Write the next part of the interview transcript about facility data and equipment changes, picking up right after its final line.

**Selected excerpt:**
####################
Okay. Interesting. And Chad, what do the dashboards hide?

Chad Fox:

They can hide the real picture, Tom. If the data itself is not good or clean or accurate or properly exchanged between systems, it can convolute your view of what is actually going on. What is the, the true problem that we need to rectify. So it, it goes back to, similar to what Matt was saying, it's you may not be maximising the potentials of the systems are in place, but also without the clear ownership of what system owns what data and who is the leader that's consuming that data and making the decision downstream. That's where, again, you can lose time and efficiency by not having the appropriate dashboards or the processes in place to react to them.

Tom Raftery:

Okay, fair. And Kurt, if a facility changes the equipment but keeps the same dispatch, logic, charging assumptions, maintenance habits, shift patterns, what breaks first, typically?
####################
**Recorded data:**
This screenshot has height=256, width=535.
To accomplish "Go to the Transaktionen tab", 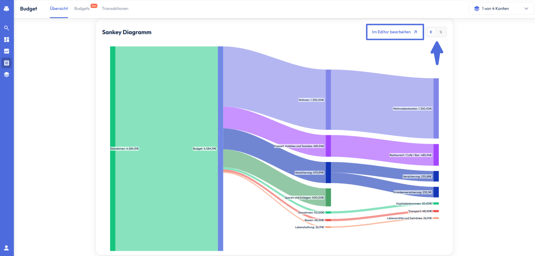I will [115, 9].
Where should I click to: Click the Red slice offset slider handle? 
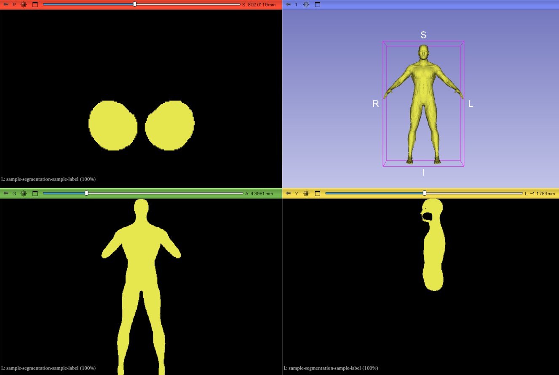tap(135, 4)
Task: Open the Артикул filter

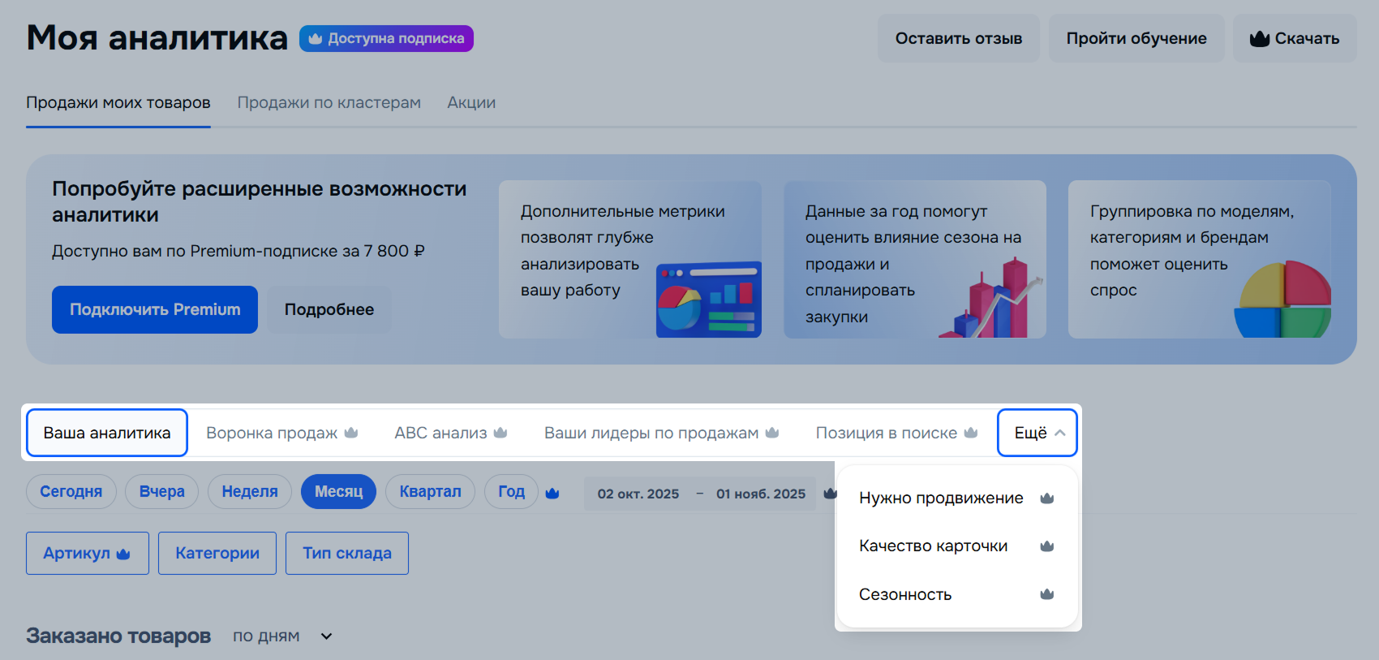Action: (88, 554)
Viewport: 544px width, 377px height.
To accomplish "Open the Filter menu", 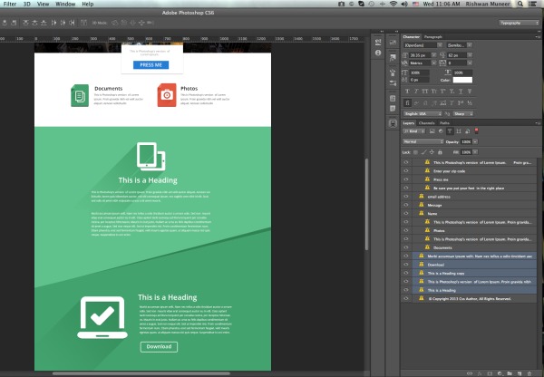I will (10, 5).

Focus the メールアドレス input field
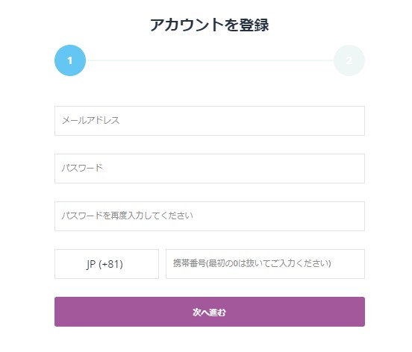[x=210, y=121]
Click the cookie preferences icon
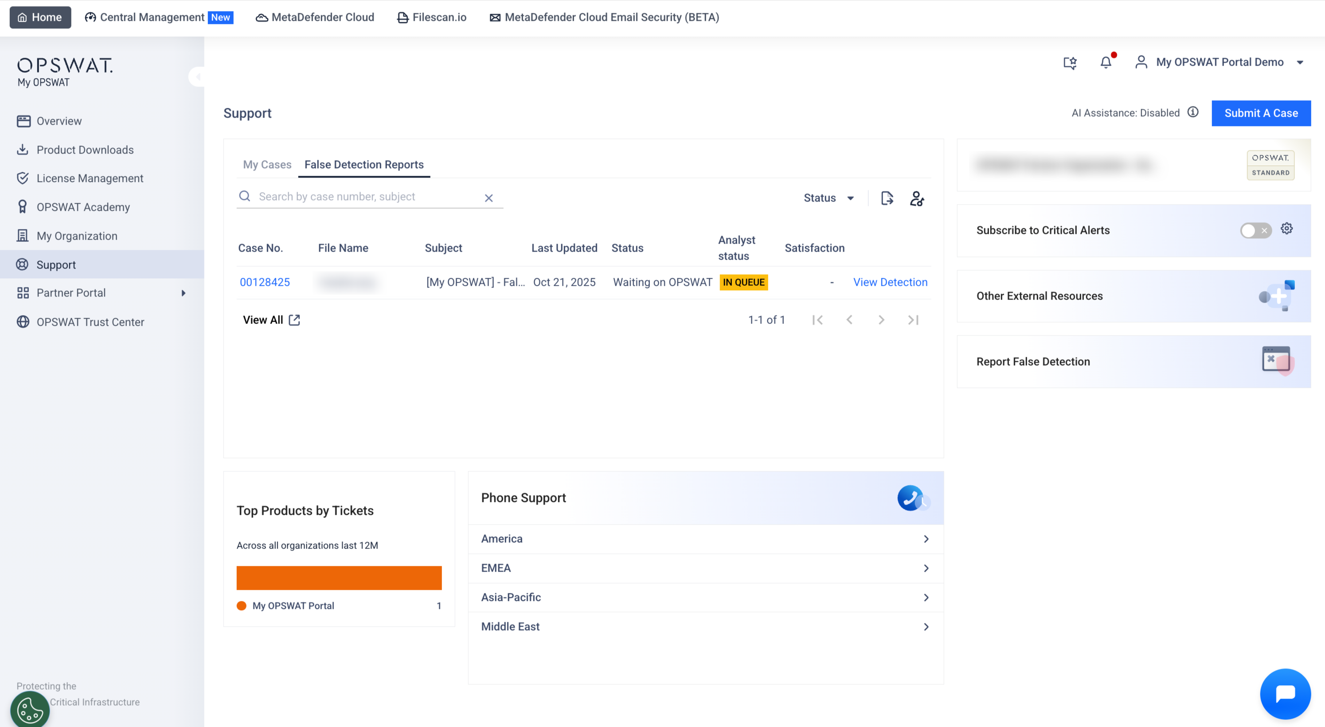Screen dimensions: 1325x727 coord(30,710)
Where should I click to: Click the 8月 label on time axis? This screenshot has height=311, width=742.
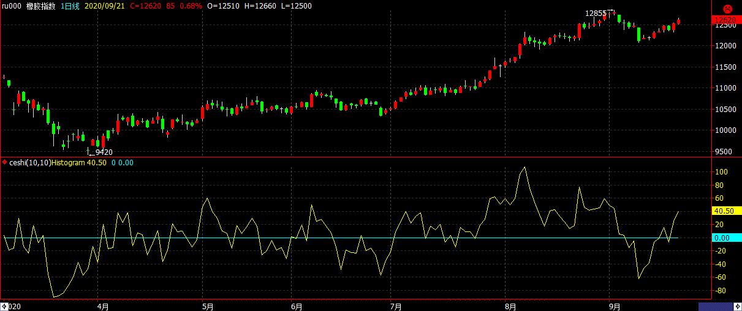point(510,305)
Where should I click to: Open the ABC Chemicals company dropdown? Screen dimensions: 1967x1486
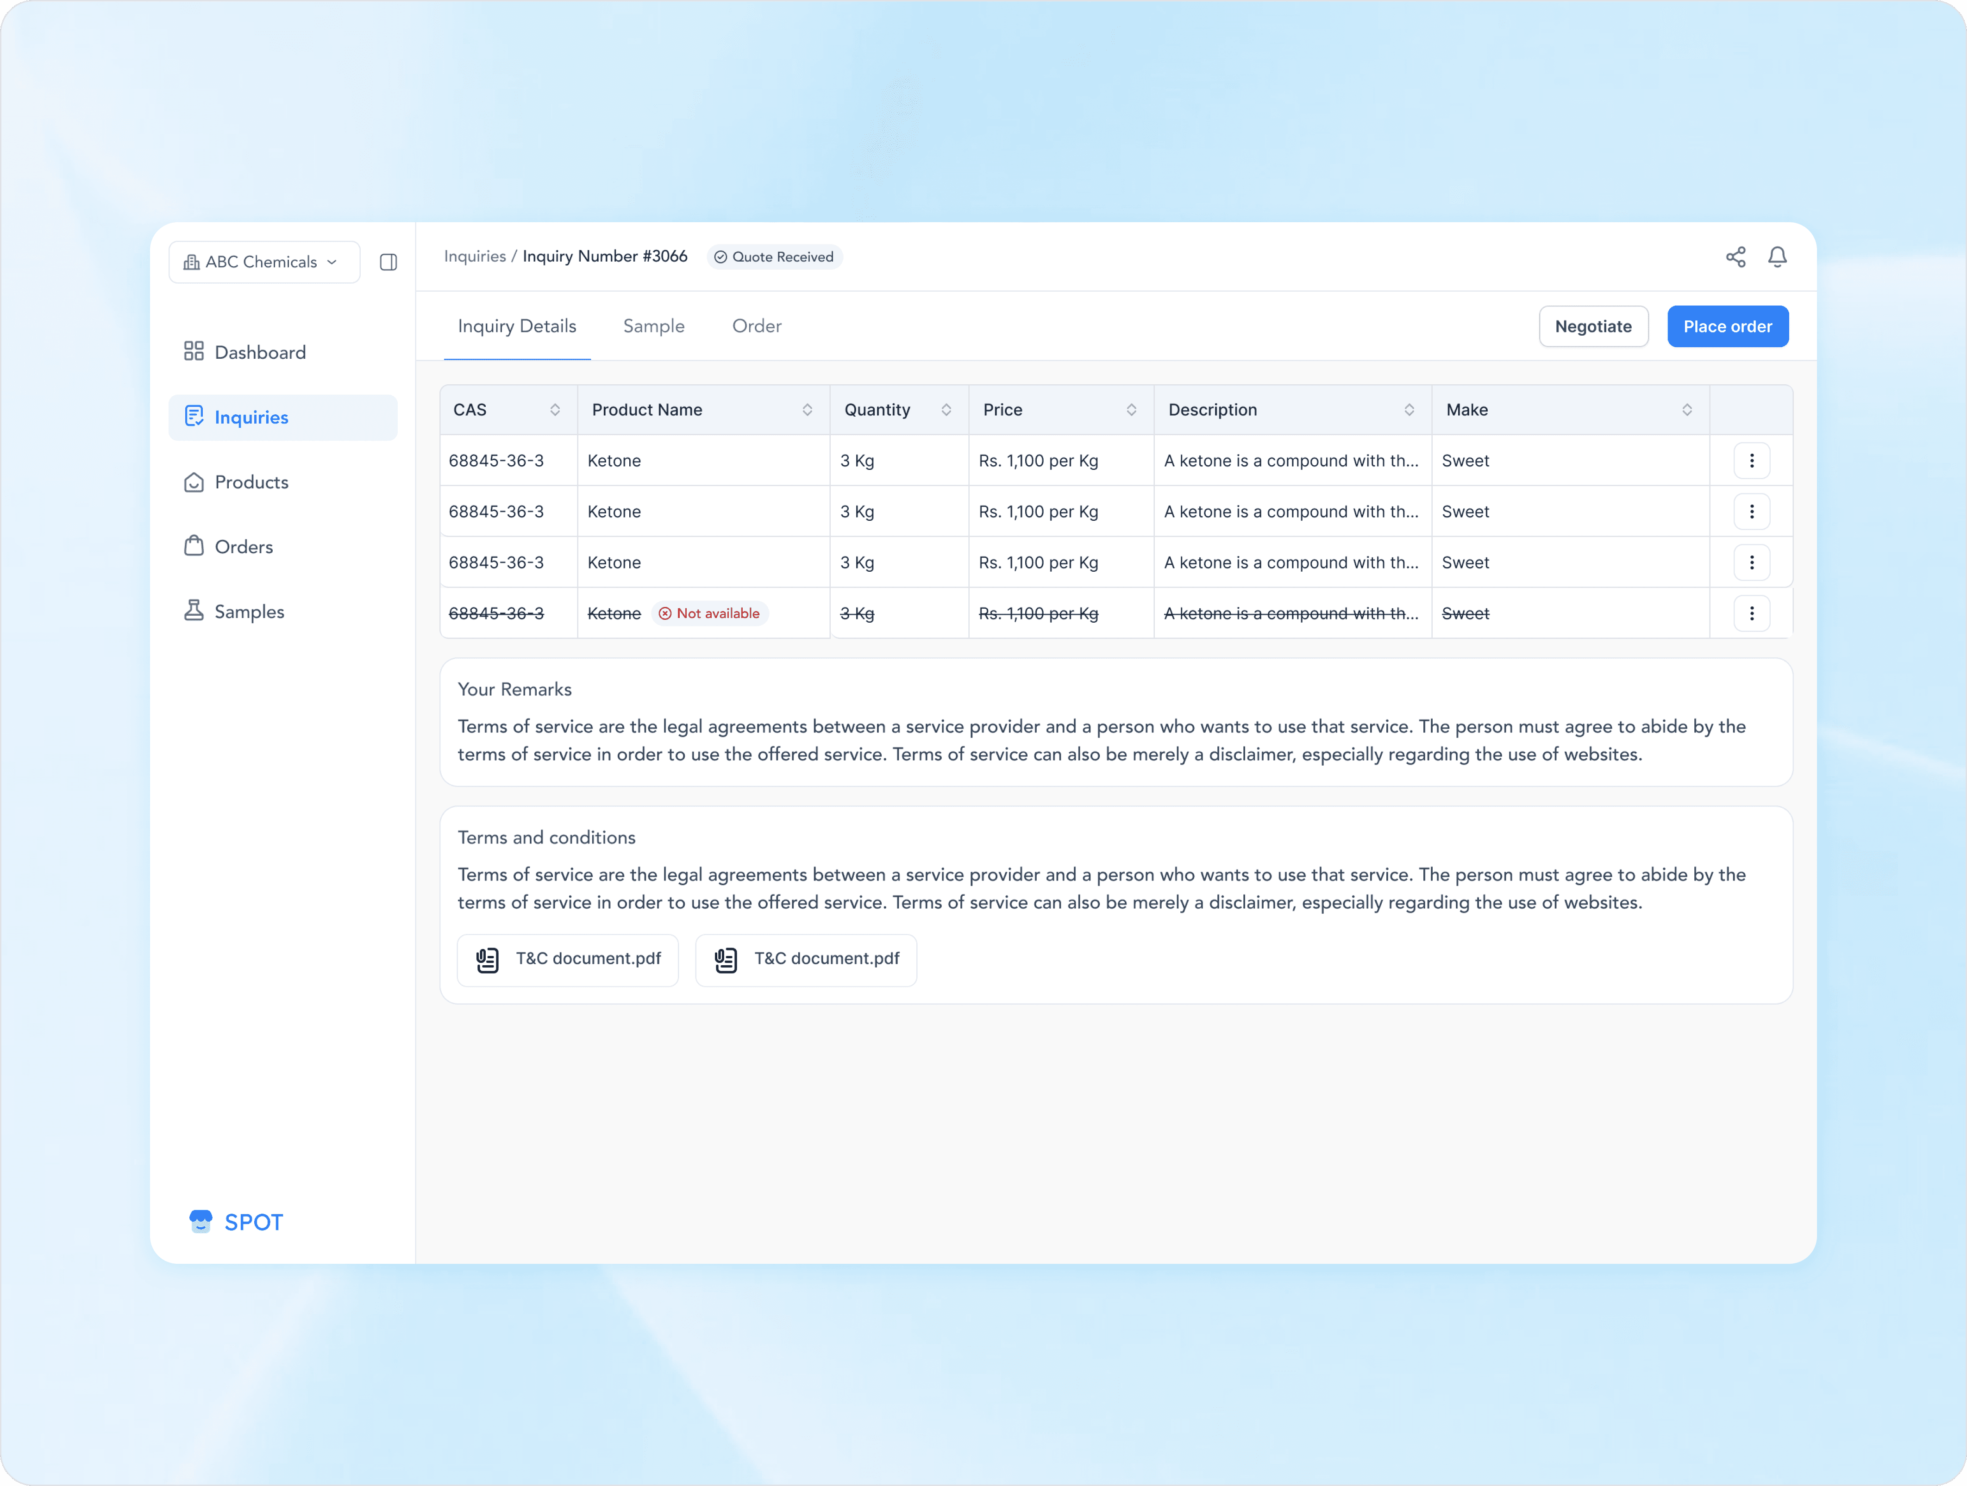[264, 262]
####################
**Answer below:**
Kurt Neutgens:

For us if they keep that same pattern that they've had, we've designed the system to work well with what they're doing. We can charge a hundred percent just on breaks and, handoffs. We can go 24 7, 365 without really affecting the operations at all. In fact, we improve the operations.'cause normally the diesels, they need to fill their fuel tank a couple times a day if they're in 24 7. And a lot of times they have to go off site to do that, depending on how big the site is. And so because of we've got the electricity right there, we actually improve the time on site significantly. And so that is another way to help improve the system. Again, it sounds like, I'm always saying we make it better, but we do. We've thought about these things pretty hard before we started. Again ask the, the people who've been using 'em, but it's pretty amazing when you don't have your drivers going offsite three times a day any longer. And, going to the gas station and chatting somebody up and having a cigarette and whatever else it is. Right

Tom Raftery:

All right. well let, let's talk a little bit about standardisation and, getting away from kind of fantasy. So Chad, what do you think should be standardised first in a multi-site execution programme? Would it be process, data, governance, training, system configuration? Again, all of the above? None of the above? Something else entirely?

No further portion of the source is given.